WORK TO COMPLETE: Below is a listing; restate from it, character for character, the lines beginning at the line holding "Task: Click the blue airplane icon in circle" and ending at the line holding "1037x382 pixels.", both included.

*** INPUT DATA ***

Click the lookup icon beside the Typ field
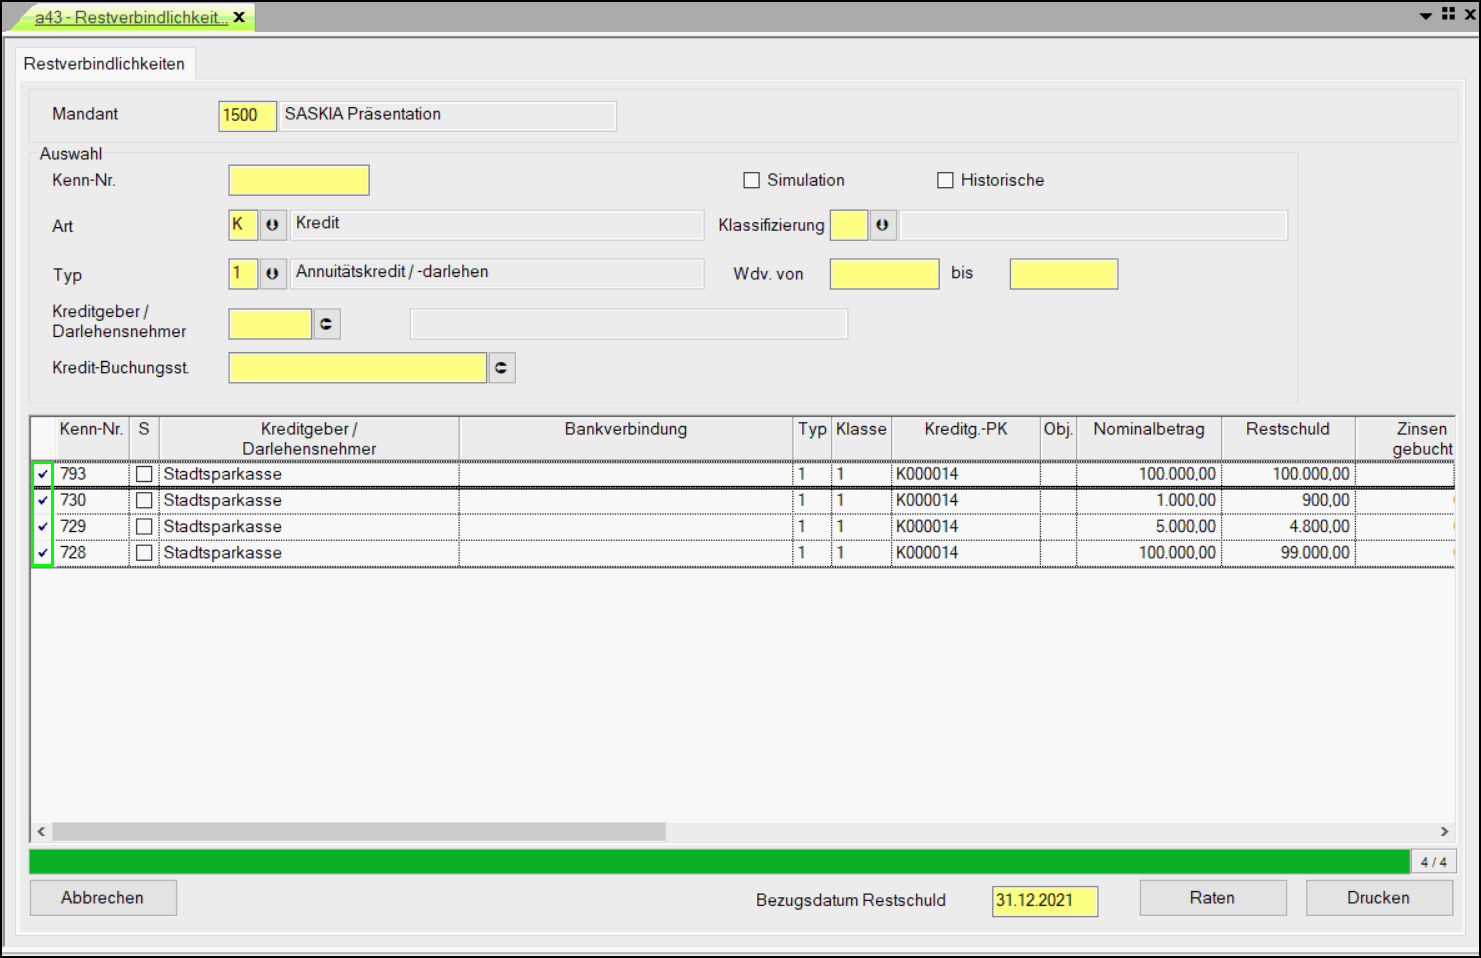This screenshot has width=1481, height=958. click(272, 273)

*** End of INPUT DATA ***
*** INPUT DATA ***

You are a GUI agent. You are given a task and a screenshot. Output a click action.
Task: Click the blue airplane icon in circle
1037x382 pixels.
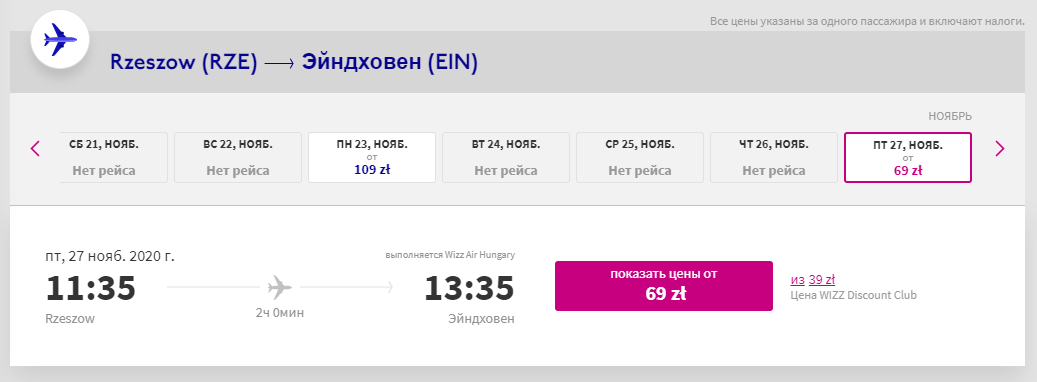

*** End of INPUT DATA ***
*** INPUT DATA ***

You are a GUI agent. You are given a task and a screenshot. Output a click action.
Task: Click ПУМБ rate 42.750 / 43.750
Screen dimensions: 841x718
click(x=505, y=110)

*** End of INPUT DATA ***

WRITTEN ANSWER:
Task: Click the blue airplane icon in circle
1037x382 pixels.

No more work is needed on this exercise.